How far is Malbork Castle from Gdańsk?

Malbork Castle is about 60 km southeast of Gdańsk, roughly 70 minutes by car or 35–50 minutes by train from Gdańsk Główny. Trains run several times an hour and cost 12–35 PLN one-way depending on the service.

How far is the Hel Peninsula from Gdańsk?

Hel is about 95 km from Gdańsk by road around the bay, but only 35 km in a straight line across the Bay of Gdańsk. A seasonal ferry (April–October) crosses directly in about 90 minutes; the train via Gdynia takes 2–2.5 hours; a private transfer by road takes 90–110 minutes.

Is Toruń worth a day trip from Gdańsk?

Yes — Toruń has one of the best-preserved gothic old towns in Central Europe (UNESCO listed), is the birthplace of Copernicus, and is famous for its gingerbread (pierniki). It is about 170 km from Gdańsk, reachable in roughly 2.5–3 hours by direct train or 2 hours by car. It makes a long but rewarding day.

What is the best day trip from Gdańsk with kids?

The Hel Seal Sanctuary on the Hel Peninsula is the family favourite — grey seals with feeding shows at 11:00 and 14:00, plus shallow beaches. Malbork Castle works well for older children who like knights and armour, and the Tricity (Sopot pier and Gdynia's aquarium and warships) is easy with younger kids thanks to the frequent SKM train.

Can you visit the Stutthof concentration camp from Gdańsk?

Yes.
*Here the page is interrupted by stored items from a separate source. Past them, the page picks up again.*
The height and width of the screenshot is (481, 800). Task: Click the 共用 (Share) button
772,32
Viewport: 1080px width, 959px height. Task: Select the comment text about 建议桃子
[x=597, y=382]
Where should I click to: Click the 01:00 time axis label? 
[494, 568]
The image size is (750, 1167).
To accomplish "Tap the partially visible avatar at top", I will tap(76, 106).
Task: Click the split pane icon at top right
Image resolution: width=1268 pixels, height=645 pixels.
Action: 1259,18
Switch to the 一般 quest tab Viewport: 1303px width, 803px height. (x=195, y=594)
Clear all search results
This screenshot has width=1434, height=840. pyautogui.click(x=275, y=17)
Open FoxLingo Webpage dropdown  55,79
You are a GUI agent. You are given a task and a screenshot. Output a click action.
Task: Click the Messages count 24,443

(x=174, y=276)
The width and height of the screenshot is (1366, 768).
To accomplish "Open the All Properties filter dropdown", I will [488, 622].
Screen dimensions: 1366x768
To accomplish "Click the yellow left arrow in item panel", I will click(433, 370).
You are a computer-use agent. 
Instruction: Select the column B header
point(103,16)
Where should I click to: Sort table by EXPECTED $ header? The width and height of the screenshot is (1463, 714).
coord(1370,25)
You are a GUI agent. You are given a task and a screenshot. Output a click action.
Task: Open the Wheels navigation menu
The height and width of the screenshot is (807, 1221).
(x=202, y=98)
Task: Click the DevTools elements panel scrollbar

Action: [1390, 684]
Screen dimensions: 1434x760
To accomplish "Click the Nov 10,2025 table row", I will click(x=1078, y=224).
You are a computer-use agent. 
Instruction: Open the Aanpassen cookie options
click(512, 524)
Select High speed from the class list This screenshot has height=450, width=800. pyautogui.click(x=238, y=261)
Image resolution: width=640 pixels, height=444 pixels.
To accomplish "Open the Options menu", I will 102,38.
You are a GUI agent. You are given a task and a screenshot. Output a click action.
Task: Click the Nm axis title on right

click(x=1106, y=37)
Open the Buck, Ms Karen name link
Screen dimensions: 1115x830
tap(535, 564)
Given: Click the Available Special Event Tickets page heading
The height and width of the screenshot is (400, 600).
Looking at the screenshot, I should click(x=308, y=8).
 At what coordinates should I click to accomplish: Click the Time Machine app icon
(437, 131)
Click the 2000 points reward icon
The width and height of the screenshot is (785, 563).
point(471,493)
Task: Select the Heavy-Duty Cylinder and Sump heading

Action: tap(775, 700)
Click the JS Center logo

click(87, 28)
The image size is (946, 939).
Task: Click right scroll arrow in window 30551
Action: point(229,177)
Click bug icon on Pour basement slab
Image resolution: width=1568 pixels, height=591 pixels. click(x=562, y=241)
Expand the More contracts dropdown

The Stutthof Memorial (the former Nazi concentration camp at Sztutowo) is about 35 km east of Gdańsk, around 45–60 minutes by car or private transfer. Entry to the memorial is free. Most visitors join a guided tour or take a private transfer, as public transport involves a bus change in Nowy Dwór Gdański.

How do I get around for day trips from Gdańsk without a car?

Use the train. PKP Intercity and Polregio run to Malbork, Toruń, Elbląg and Frombork (via Elbląg); the SKM commuter train links Gdańsk, Sopot and Gdynia every few minutes; the Hel line runs via Gdynia. Buy tickets on koleo.pl or the Polregio app. For destinations off the rail network — Kashubia, the Łeba dunes, Wolf's Lair — a private door-to-door transfer with ShuttleHero is the most efficient option.